I have recently decided that college is not right for me right now and that I need a change of pace in my life. I am twenty years old and am considering moving to Thailand in order to teach English. I have no idea where to start. I do not have a bachelor's degree and I am not yet sure which program I should use to get my teaching certification. I am currently putting in long hours at a factory near my home in order to save money to move. I need to know what I should do before I decide to move forward with this decision and where the best jobs are for my qualifications. Any advice at all is much appreciated!
Yocumdt: You asked for advice, well here it is.

Reading your post it appears you need to redefine, or establish, your long term goals and your plan to achieve them. You need to do some serious soul searching. The first place to start is to define where you picture yourself in 10, 20, 30, 40 and 50 years. As you are 20, where do you want to be when you are 50 years old. Married? With children? Living at the top of the food chain? Lottery winner? Nose-to-the-grindstone successful? Happy-go-lucky-artist type?

Difficult question. What do you want out of life? After you have answered this all important question you can begin to define the path that will get you there.

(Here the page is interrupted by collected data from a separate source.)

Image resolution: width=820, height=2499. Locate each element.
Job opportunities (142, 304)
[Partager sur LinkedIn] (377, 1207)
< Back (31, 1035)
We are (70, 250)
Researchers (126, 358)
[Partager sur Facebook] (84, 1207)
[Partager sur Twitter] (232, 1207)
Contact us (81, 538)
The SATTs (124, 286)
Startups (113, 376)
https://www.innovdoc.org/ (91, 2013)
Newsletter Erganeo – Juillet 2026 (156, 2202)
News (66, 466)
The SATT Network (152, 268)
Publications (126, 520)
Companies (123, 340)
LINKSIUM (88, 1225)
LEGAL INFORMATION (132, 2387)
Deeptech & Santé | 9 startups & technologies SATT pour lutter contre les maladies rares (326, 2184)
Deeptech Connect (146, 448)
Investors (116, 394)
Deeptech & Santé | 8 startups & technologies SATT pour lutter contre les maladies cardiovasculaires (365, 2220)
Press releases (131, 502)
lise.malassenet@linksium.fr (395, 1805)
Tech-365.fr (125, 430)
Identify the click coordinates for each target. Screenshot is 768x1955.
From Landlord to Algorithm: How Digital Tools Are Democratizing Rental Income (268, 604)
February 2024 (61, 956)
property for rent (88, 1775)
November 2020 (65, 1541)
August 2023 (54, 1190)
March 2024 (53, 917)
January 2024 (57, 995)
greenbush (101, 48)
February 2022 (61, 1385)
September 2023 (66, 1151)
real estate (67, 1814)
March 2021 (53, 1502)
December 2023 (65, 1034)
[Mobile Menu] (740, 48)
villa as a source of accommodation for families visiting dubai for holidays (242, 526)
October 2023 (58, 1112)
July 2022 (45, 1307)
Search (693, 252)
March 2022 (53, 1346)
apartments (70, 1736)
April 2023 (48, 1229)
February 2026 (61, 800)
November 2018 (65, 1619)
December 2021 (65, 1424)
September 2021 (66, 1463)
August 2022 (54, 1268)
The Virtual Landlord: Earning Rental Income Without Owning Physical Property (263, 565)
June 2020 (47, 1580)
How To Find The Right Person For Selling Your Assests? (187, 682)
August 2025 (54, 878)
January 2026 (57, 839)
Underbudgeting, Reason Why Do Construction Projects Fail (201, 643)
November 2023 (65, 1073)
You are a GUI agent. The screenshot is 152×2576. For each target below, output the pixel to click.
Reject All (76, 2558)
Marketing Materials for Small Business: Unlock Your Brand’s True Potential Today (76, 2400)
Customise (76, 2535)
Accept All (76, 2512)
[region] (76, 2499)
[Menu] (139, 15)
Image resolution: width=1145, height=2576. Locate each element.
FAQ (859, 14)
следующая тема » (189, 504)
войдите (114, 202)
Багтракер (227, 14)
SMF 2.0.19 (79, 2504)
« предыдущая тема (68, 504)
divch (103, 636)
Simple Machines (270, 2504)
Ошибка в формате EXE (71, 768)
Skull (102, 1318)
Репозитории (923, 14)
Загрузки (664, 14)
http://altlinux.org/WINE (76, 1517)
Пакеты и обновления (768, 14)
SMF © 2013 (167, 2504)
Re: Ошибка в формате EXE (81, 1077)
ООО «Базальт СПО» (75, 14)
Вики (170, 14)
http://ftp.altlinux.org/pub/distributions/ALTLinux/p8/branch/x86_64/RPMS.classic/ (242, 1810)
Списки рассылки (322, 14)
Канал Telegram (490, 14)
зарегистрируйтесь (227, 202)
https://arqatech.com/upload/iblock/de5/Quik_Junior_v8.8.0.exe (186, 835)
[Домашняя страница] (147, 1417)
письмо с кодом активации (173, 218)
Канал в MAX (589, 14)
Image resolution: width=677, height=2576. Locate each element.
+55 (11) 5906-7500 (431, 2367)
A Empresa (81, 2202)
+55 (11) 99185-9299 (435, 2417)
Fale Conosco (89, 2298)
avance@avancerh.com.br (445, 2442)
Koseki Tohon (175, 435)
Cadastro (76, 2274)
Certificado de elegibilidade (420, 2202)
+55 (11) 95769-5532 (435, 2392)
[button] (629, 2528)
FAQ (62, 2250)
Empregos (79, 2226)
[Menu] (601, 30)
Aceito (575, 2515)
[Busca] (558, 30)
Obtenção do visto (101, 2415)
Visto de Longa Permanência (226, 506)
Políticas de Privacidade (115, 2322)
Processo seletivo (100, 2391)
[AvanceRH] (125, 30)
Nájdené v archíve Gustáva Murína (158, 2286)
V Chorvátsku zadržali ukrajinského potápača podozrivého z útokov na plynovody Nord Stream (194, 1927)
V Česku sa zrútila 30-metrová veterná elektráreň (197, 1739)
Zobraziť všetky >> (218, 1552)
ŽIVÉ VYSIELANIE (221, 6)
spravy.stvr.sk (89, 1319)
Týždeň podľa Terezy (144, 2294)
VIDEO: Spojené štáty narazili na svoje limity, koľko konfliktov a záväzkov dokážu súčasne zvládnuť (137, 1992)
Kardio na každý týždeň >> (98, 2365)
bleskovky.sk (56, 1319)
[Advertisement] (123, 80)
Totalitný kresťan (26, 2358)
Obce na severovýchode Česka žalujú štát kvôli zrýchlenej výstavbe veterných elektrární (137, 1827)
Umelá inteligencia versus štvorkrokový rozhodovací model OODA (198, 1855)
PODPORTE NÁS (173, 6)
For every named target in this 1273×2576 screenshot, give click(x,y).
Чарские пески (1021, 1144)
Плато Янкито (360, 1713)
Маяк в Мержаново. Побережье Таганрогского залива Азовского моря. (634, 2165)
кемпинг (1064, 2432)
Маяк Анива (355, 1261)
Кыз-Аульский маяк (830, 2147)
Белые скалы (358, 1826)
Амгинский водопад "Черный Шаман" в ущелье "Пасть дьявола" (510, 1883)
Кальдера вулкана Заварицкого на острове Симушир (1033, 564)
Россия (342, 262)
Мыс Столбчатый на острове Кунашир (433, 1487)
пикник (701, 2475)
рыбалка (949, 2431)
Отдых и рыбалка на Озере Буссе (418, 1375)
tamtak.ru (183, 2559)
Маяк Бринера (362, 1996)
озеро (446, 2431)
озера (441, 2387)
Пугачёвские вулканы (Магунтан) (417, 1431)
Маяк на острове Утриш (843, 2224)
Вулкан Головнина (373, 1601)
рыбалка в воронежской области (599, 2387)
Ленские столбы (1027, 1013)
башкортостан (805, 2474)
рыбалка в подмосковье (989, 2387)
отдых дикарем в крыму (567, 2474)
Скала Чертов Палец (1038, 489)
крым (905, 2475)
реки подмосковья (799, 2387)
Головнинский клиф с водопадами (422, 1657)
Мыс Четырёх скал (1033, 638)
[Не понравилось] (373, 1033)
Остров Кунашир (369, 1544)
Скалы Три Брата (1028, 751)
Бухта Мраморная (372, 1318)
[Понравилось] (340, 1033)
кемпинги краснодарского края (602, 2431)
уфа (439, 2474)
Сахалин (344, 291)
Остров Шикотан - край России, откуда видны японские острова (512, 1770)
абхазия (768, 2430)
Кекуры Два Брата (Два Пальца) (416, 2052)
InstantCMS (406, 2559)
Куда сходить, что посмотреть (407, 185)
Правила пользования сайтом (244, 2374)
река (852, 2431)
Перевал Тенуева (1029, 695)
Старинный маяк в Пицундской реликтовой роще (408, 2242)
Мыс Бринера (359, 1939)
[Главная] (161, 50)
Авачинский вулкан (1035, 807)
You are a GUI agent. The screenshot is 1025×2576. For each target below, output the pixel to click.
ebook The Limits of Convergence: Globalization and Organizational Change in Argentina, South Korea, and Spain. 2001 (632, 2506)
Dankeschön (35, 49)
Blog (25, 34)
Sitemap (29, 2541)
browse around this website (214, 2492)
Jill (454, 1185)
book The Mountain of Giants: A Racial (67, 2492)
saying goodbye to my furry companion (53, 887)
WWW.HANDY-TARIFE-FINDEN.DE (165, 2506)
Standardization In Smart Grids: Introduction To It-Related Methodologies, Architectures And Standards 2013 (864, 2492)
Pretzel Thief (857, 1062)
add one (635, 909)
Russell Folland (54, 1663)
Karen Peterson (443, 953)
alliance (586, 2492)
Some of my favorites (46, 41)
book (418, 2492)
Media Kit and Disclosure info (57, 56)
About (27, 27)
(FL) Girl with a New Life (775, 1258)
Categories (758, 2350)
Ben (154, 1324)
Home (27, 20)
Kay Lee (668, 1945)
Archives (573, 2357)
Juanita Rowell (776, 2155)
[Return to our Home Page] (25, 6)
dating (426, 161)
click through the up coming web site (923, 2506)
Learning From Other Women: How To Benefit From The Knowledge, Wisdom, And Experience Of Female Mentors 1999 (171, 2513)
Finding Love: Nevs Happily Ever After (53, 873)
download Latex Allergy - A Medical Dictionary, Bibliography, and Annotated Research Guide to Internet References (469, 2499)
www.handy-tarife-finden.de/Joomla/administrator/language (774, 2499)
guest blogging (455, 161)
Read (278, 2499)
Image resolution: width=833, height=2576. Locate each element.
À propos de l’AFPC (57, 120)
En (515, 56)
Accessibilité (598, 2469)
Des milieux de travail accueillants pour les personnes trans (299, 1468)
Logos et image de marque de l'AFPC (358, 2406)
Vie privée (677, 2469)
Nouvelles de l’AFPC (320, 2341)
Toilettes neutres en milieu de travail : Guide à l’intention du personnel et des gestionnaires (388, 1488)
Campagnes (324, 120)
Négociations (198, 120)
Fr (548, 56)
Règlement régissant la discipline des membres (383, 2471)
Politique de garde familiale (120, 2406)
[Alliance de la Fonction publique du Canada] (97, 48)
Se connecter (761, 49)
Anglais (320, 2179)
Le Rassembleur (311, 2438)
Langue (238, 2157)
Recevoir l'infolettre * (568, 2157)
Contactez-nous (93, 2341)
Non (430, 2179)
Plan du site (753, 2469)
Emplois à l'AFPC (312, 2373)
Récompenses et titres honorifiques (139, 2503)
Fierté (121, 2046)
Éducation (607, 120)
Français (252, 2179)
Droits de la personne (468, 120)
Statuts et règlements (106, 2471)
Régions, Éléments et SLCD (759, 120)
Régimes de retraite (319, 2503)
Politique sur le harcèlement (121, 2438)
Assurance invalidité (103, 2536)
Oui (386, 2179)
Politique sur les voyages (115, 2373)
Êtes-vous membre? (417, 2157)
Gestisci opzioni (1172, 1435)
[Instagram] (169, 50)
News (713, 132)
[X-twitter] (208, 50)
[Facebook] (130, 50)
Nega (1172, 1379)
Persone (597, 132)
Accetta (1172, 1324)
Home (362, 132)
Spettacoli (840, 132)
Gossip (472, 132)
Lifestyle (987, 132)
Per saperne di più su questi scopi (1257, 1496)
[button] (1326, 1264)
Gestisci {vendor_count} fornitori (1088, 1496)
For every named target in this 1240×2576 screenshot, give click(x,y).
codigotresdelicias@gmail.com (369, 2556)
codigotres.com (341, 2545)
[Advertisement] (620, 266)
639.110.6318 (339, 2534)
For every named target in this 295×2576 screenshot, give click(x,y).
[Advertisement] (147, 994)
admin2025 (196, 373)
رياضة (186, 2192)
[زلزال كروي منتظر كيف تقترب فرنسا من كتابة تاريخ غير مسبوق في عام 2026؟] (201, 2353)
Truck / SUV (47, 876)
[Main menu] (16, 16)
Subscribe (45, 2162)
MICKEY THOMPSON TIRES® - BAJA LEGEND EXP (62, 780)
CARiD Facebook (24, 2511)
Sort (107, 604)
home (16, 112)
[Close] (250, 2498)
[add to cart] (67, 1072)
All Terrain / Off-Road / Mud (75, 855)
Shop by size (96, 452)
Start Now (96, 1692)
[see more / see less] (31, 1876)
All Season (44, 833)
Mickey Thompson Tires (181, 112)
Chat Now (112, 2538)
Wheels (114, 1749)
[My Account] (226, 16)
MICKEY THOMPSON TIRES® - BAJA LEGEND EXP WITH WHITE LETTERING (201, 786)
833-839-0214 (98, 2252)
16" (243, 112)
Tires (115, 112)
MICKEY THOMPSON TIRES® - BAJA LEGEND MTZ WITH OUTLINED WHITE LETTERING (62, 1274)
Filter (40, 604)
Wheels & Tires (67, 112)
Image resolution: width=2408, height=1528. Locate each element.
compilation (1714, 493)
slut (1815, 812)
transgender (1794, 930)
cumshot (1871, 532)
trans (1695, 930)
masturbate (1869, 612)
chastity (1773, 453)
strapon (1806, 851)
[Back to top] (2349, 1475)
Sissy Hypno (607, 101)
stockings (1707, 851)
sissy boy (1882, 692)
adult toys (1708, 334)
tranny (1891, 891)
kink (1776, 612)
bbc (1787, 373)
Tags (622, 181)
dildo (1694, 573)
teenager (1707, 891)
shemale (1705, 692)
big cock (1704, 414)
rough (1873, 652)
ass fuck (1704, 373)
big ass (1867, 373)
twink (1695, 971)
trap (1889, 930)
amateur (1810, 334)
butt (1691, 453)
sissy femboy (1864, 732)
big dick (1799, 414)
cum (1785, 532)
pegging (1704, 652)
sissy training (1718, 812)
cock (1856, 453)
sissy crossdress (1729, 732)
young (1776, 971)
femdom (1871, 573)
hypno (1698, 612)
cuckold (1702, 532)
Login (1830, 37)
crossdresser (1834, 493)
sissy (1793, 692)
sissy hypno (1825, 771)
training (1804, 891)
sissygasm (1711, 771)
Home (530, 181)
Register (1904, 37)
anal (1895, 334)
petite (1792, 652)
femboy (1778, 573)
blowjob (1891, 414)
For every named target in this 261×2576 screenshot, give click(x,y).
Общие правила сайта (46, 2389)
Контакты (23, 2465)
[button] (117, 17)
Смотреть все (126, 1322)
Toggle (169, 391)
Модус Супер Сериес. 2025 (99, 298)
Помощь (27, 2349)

As far as saving funds to become a teacher in Thailand; Why do you want to teach? and, Why Thailand? First things first, if you truly believe you have the calling and talent to be a first-rate teacher, then get your degree in education, intern, and pursue teaching credentials. If you approach teaching as an escape, diversion, or easy money, you are doomed to failure.

Thailand. Why Thailand. Have you been here? Do you know the downside of an impoverished third world country? Can you withstand the incredible heat? Spend serious amounts of time reading through this forum. There is a massive amount of experience documented here. Not tourist stories. Real life questions and answers, information exchanged among Ex-pats who have lived here and can provide true guidance. Read, read, read, and then read some more.

Also, do not limit your investigation to Thailand. Read other countries forums. Do an extensive investigation of your options. Take your time. There is no rush. Plan, plan and then, plan some more. Anticipate problems. Have a well thought out game plan. Have an exit strategy. Have a plan B and a plan C.

In closing: You are responsible to, and for, yourself. Do not take this responsibility lightly. You will benefit the rewards of your hard work, and, you will suffer the consequences of impulsive foolishness.

I hope this helps. Good luck and let us all know what you decide to do.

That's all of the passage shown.